As part of this development, the Centre has acquired additional office space for its Administrator and its growing Research staff. Among the latter are two new arrivals in 1999.
In March Dr. John Pearce, who completed a Ph.D at Durham University, in May 1999, on funerary and burial practices in Roman Britain, was appointed as Research Assistant to the Vindolanda Ink Tablets project which the AHRB is supporting with a 3-year grant. This is directed in part to the digitisation of the ink writing-tablets from Vindolanda as the basis for construction of an electronic database of texts and images. It will also provide support for the work on The Vindolanda Writing-Tablets (Tabulae Vindolandenses III), currently being prepared by Dr. Bowman and Professor David Thomas, and for the eventual compilation of a corpus of Romano-British Writing-Tablets.
At the beginning of the new academic year, Dr. Graham Oliver arrived to take up a post as Senior Research Fellow of the University of Liverpool based at the Centre to work on the new edition of IG ii. Dr. Oliver describes earlier in the Newsletter the extensive consultations and preliminary planning that have prepared the ground for this major undertaking.
Work on the development of new image-enhancement techniques for incised wooden stilus tablets continued with the grant of £160k by the EPSRC for a further three years of work on the project. Dr. Xiaobo Pan has been appointed as postdoctoral researcher in succession to Stephen Se and has been concentrating on developing lighting techniques for image-capture.
The Royal Society and the British Academy have agreed to sponsor a symposium in December, 2000, organised by Dr. Bowman and Professor Mike Brady, entitled Artefacts and Images of the Ancient World; this will bring together scholars of antiquity and computing scientists to discuss the problems involved in computer reconstruction and imaging of three-dimensional objects, including writing-tablets.
A successful application was made to the AHRB for funding to continue work on the digitisation of the Oxyrhynchus papyri for 5 more years and, at the same time, to begin work on a complementary project to encode the texts of the literary papyri in an SGML format that will be compatible with the revised version of the Duke DataBank of Documentary Papyri. Dr. Gideon Nisbet, the Research Assistant appointed under the previous grant made by the Research and Equipment Committee, continues in post and Dr. Alberto Nodar has been appointed to an additional, half-time post.
The project has been able to purchase its own Phase One digitising camera and a Fuji Pictrography Colour Proofer to output full-colour prints from the digital images.
The P.Oxy web site (http://www.csad.ox.ac.uk/POxy) has recently been updated to reflect continuing work and now includes images of published Oxyrhynchus papyri from volume 52 onwards.
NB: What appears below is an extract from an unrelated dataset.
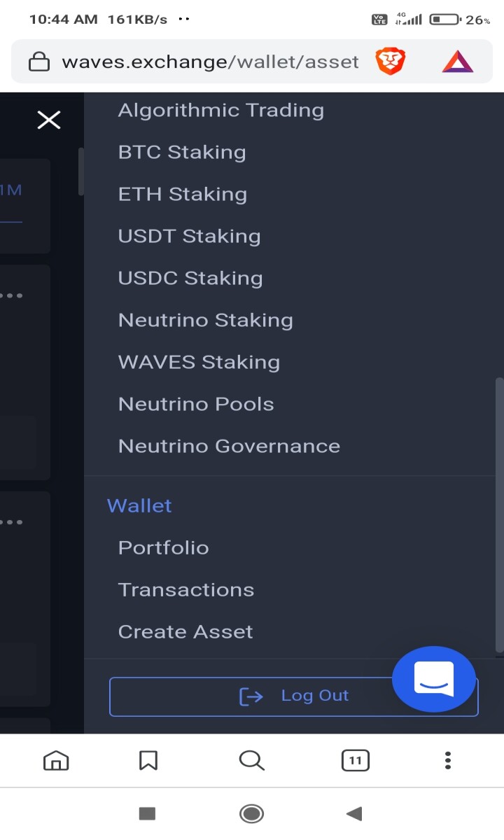Click the waves.exchange address bar

tap(210, 62)

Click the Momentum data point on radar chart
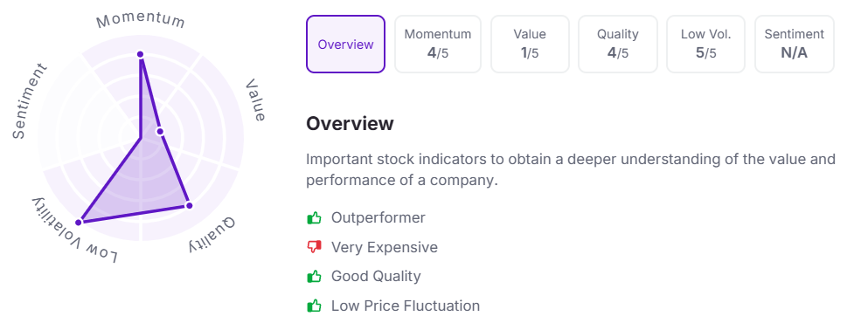[141, 54]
A two-day conference organised under the auspices of the Centre by Barbara Levick, Alan Bowman and Michael Crawford on October 1-2, 1999 re-examined the text and interpretation of the lex portorii provinciae Asiae from Ephesos with a view to the publication of a new text, translation and commentary in English. The Austrian Institute's generous loan of its latex squeeze of the inscription allowed participants in the colloquium to verify and augment current readings of the text.
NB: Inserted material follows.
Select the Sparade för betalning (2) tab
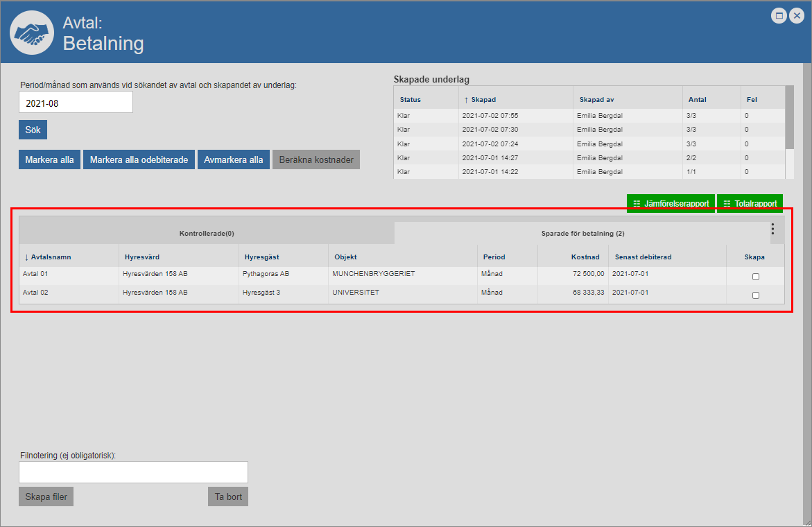 click(x=582, y=234)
A full report on the Colloquium will appear in Newsletter no. 9.
The Lewis Lecture for 1999 was given by Prof. Shaye Cohen of Brown University on Wednesday 26 May in the Lecture Theatre of St. Anne's College on the subject of 'Hellenism in Unexpected Places'. Prof. Cohen's lecture ranged widely from Herodotus to Rabbinic commentators on the domestic habits of the Persians, stressing commonalities of intellectual and moral traditions in Hellenism and Judaism.
The Lewis Lecture for 2000 will be delivered by Professor Lewis's close colleague and collaborator, Prof. P.J. Rhodes of Durham University.